Begin Supplied material

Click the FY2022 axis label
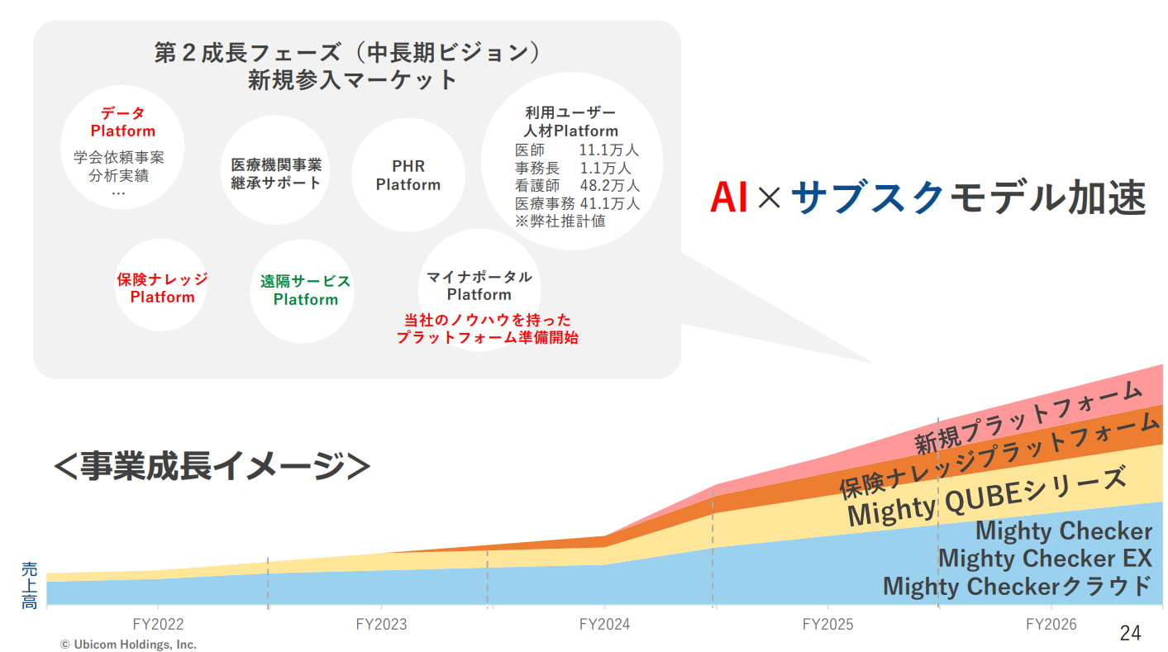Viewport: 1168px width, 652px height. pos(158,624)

End Supplied material
Begin Supplied material

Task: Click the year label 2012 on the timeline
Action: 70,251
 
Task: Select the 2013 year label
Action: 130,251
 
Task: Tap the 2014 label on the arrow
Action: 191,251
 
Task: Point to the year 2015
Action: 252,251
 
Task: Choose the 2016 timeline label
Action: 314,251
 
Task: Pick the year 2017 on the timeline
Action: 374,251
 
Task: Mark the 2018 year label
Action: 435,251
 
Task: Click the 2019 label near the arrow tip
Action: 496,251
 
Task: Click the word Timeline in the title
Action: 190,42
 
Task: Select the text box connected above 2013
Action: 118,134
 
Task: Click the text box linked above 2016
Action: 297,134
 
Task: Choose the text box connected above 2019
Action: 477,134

End Supplied material
Begin Supplied material

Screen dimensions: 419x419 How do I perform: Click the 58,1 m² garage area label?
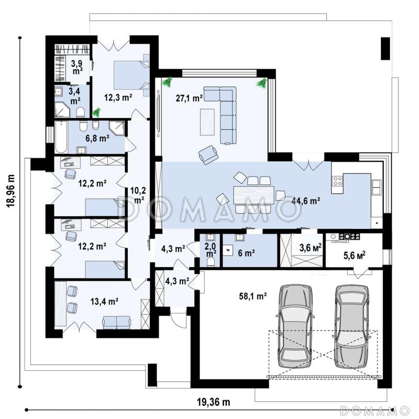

End Supplied material

* Direction *
Copy out the part of the listing that opens with the line containing "Click the FY2022 axis label" and closes with the line containing "Viewport: 1168px width, 652px", both lines included, leaving the pictures out.

* Task result *
Click the FY2022 axis label
Viewport: 1168px width, 652px height. pos(158,624)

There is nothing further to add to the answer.